*PROBLEM*:
Copy exactly and only the lines running from the one that contains "Select the letter" to the final line of the data below, without the pictures.

### RECORDS PROVIDED ###

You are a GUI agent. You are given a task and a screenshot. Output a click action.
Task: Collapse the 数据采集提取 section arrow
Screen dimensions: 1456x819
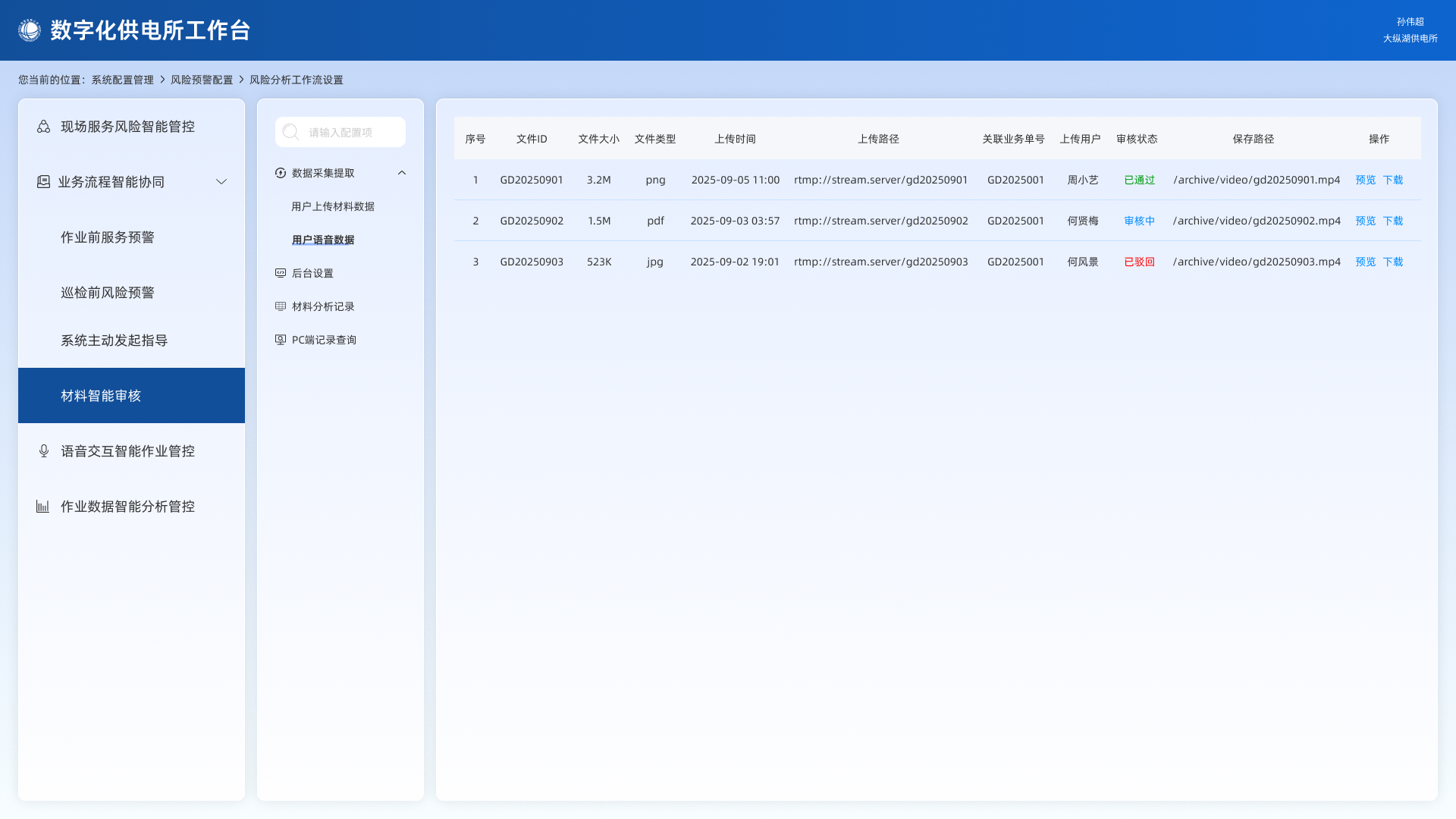pyautogui.click(x=402, y=173)
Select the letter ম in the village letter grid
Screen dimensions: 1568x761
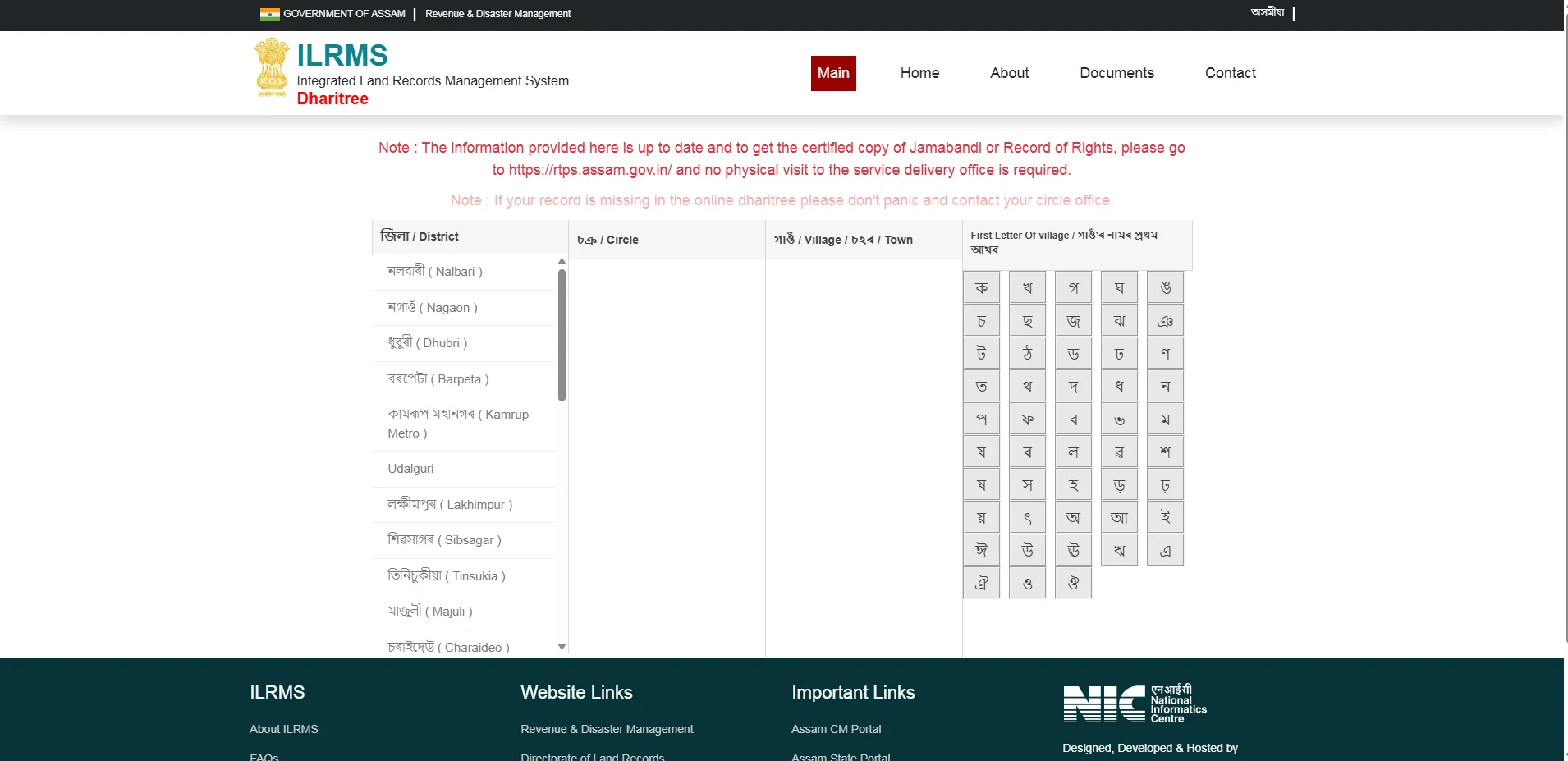pyautogui.click(x=1165, y=419)
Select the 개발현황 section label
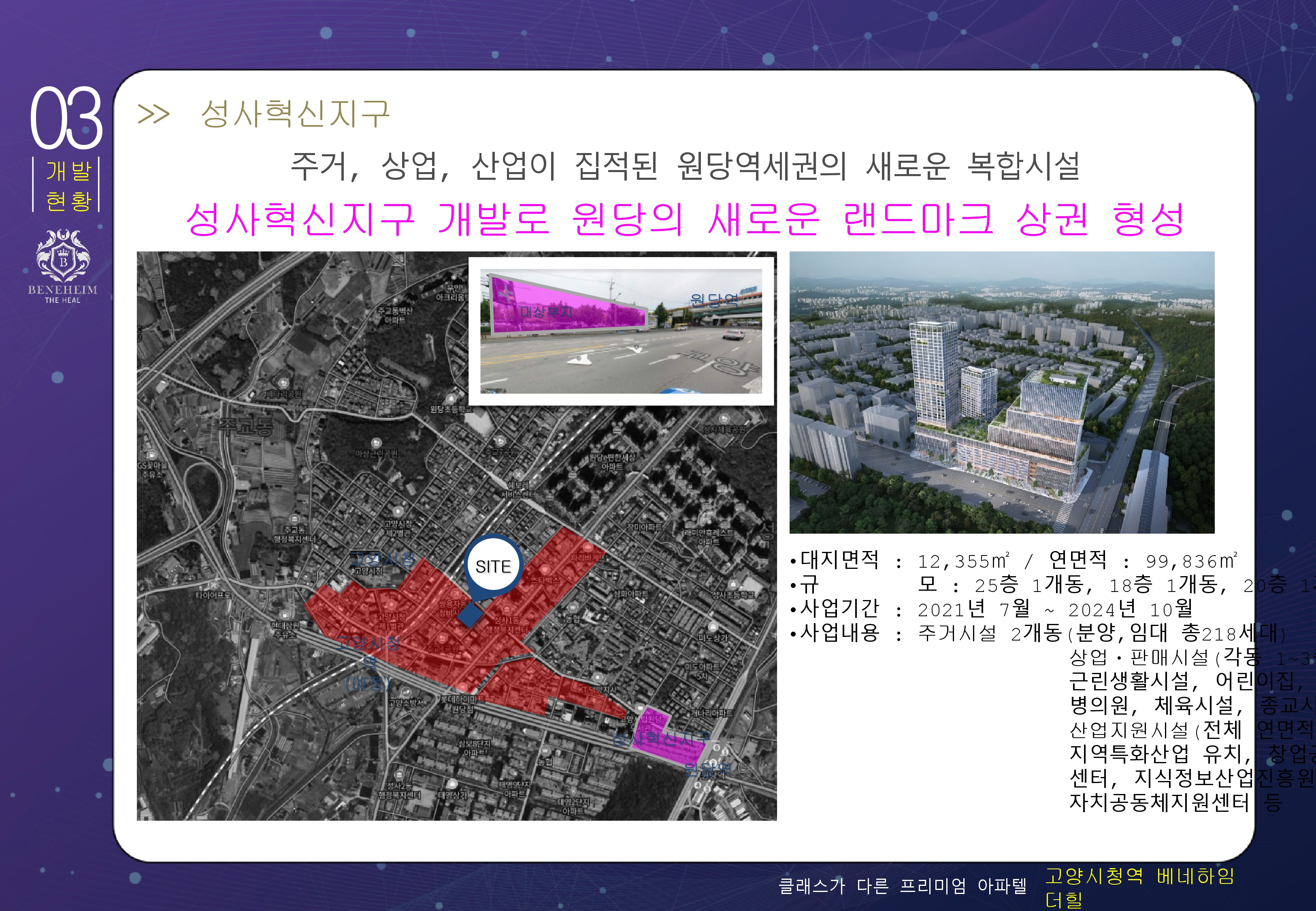The height and width of the screenshot is (911, 1316). coord(68,185)
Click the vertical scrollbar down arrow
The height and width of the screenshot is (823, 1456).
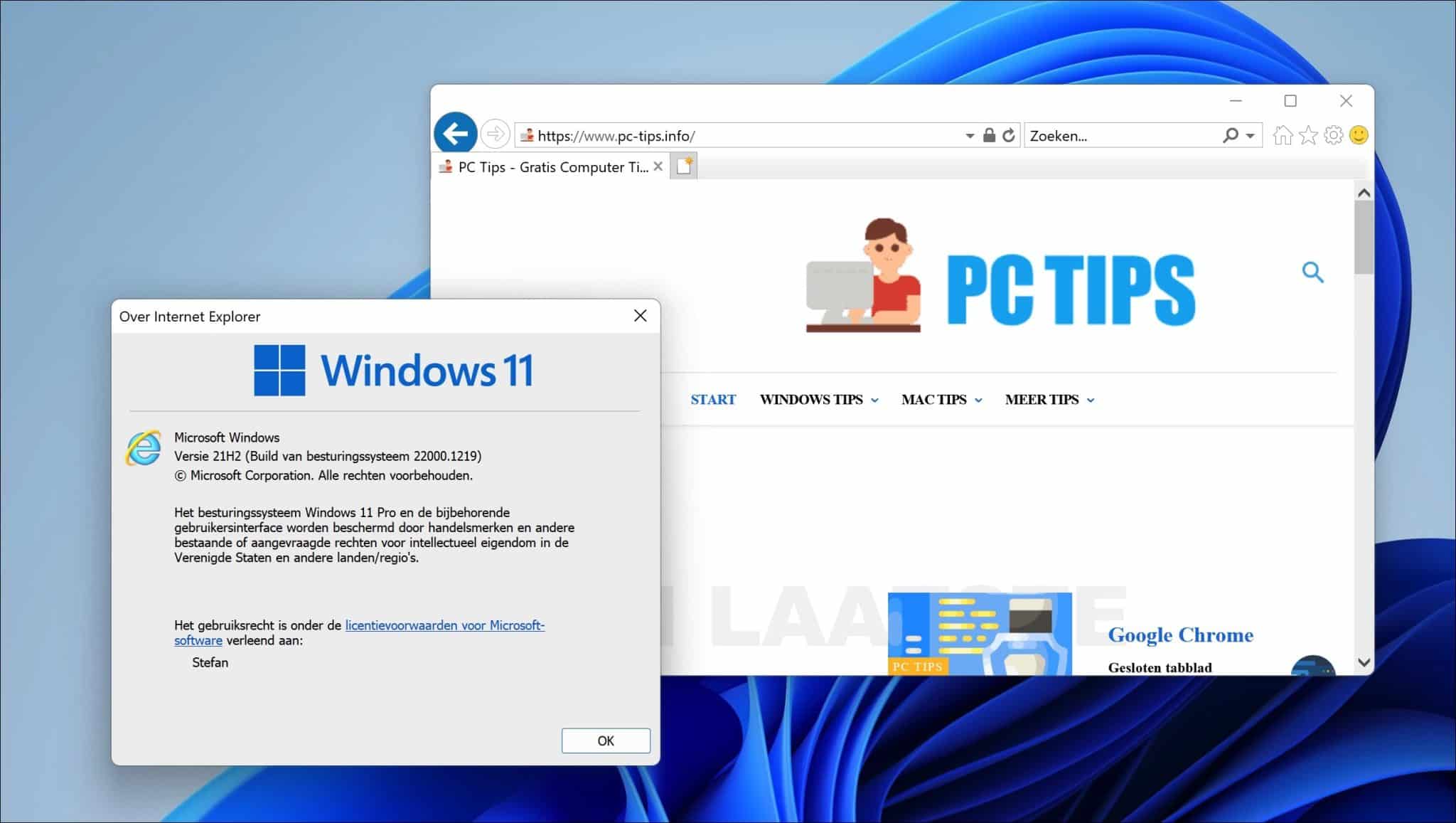pyautogui.click(x=1363, y=661)

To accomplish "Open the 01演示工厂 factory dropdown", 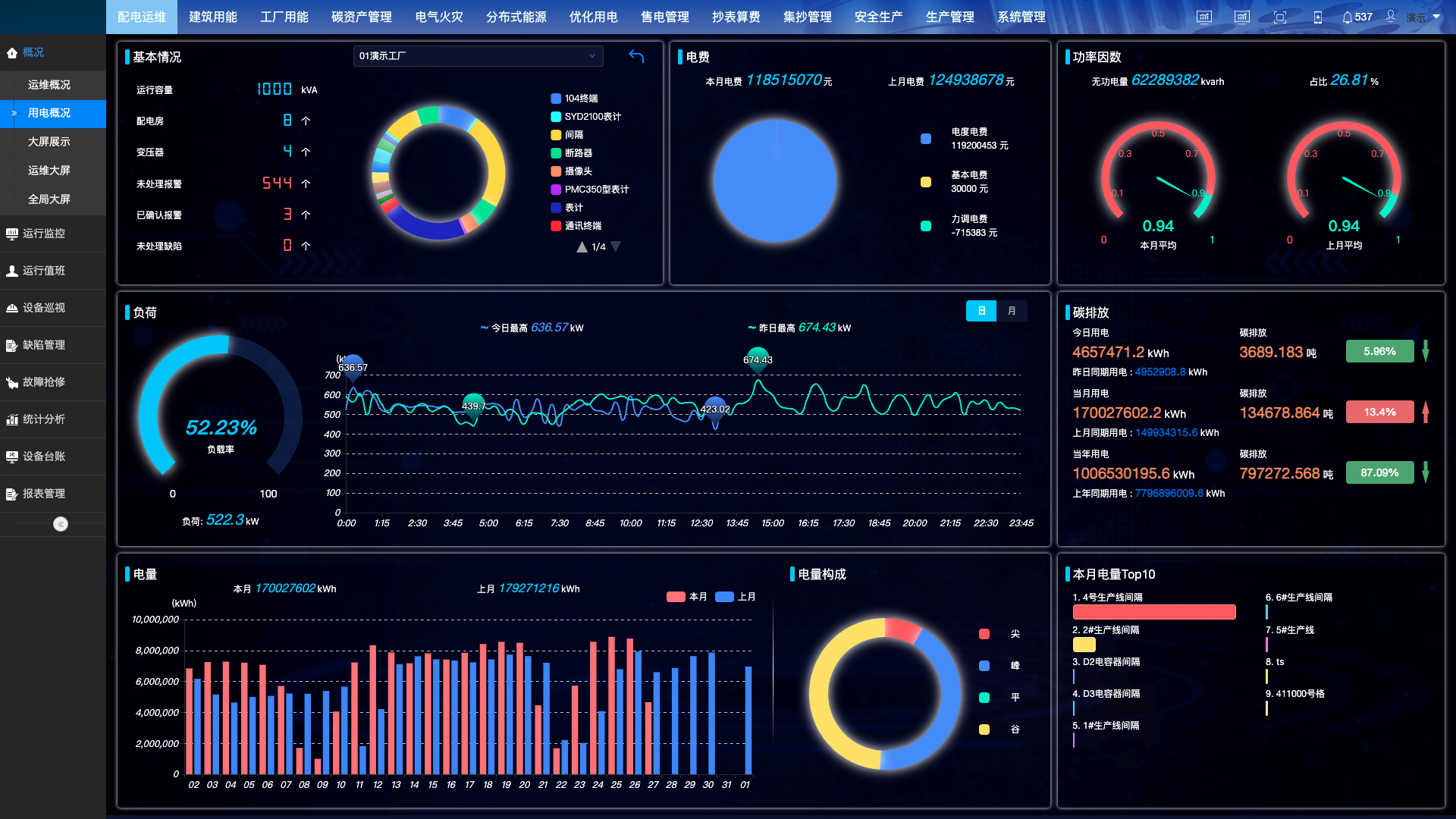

###

*ANSWER SECTION*:
Select the letter ম in the village letter grid
Screen dimensions: 1568x761
pyautogui.click(x=1165, y=419)
Select the 개발현황 section label
The height and width of the screenshot is (911, 1316). coord(68,185)
Click the vertical scrollbar down arrow
The height and width of the screenshot is (823, 1456).
pyautogui.click(x=1363, y=661)

To accomplish "Open the 01演示工厂 factory dropdown", 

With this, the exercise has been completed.